■ YOUR ASSIGNMENT ■
Scan the records below. List lines holding "Task".

═══

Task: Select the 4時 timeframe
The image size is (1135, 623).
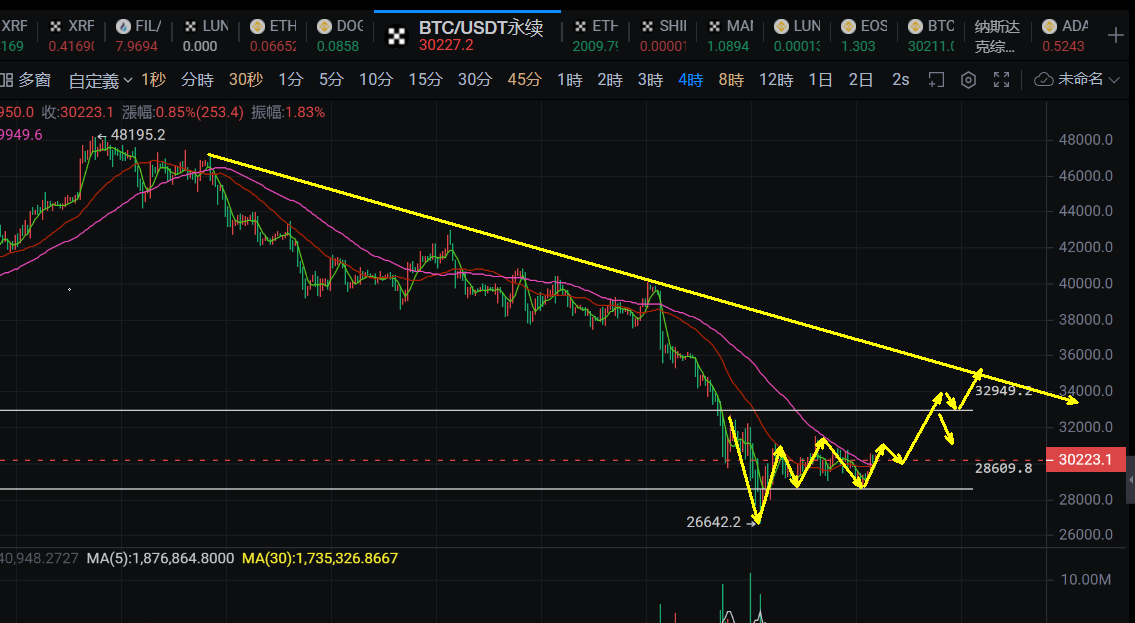Action: (x=690, y=80)
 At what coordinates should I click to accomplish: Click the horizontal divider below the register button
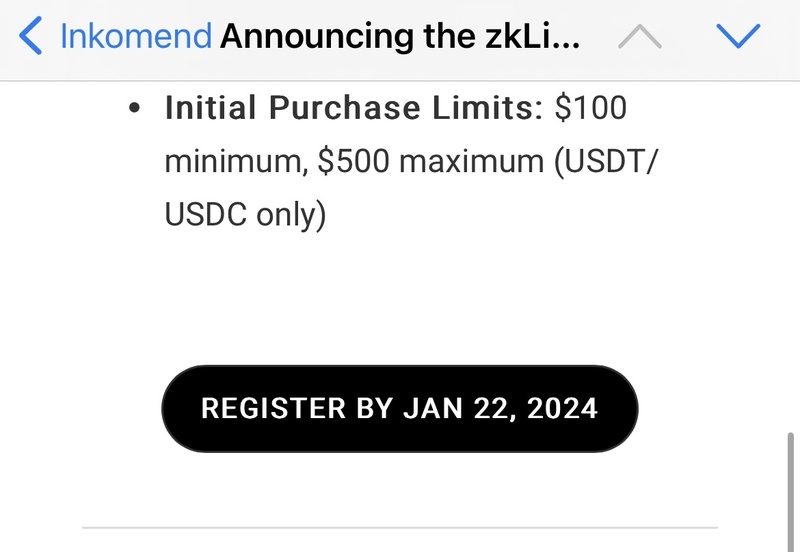tap(400, 526)
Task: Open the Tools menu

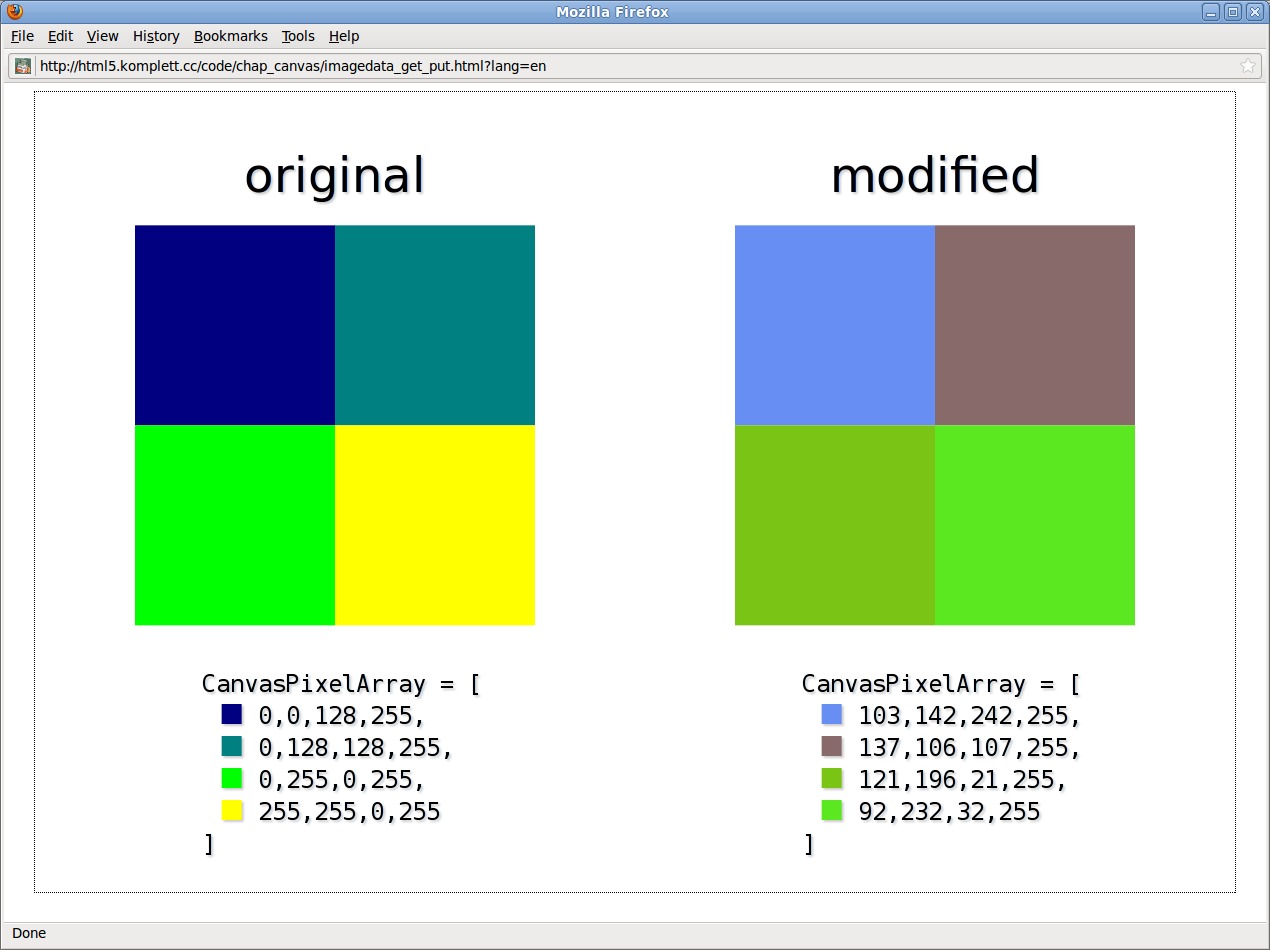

═══

■ SOLUTION BELOW ■
Task: Select the 4時 timeframe
Task: Open the Tools menu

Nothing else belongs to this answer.